-- TASK TO COMPLETE --
Could you write out, word for word, only the lines from the one containing "The image size is (562, 1000)." through the last line of the data below?

-- RECORDS SHOWN --
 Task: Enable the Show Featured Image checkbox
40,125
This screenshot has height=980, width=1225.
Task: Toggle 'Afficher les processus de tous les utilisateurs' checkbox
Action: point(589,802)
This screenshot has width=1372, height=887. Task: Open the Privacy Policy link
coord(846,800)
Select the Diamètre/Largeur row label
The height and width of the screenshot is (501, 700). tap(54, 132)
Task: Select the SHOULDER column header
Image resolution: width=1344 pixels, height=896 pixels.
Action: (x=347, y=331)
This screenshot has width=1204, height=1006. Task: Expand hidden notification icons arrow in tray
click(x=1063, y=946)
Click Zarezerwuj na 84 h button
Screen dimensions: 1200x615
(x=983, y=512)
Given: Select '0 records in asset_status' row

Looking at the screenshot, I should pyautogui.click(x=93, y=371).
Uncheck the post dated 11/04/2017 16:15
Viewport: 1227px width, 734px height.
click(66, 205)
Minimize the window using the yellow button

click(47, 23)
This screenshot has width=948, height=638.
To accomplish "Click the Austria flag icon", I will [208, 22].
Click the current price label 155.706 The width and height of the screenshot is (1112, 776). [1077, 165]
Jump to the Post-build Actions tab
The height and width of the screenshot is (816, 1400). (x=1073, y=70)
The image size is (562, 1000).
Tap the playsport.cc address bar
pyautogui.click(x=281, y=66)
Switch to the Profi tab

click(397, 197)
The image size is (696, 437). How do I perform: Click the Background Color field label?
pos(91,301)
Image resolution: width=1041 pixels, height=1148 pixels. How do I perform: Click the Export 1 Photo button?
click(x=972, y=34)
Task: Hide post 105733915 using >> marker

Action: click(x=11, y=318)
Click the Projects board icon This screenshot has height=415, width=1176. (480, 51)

-- EXPECTED ANSWER --
The image size is (562, 1000).
Tap the playsport.cc address bar
pyautogui.click(x=281, y=66)
Switch to the Profi tab

click(397, 197)
The image size is (696, 437). How do I perform: Click the Background Color field label?
pos(91,301)
Image resolution: width=1041 pixels, height=1148 pixels. How do I perform: Click the Export 1 Photo button?
click(x=972, y=34)
Task: Hide post 105733915 using >> marker

Action: click(x=11, y=318)
Click the Projects board icon This screenshot has height=415, width=1176. (480, 51)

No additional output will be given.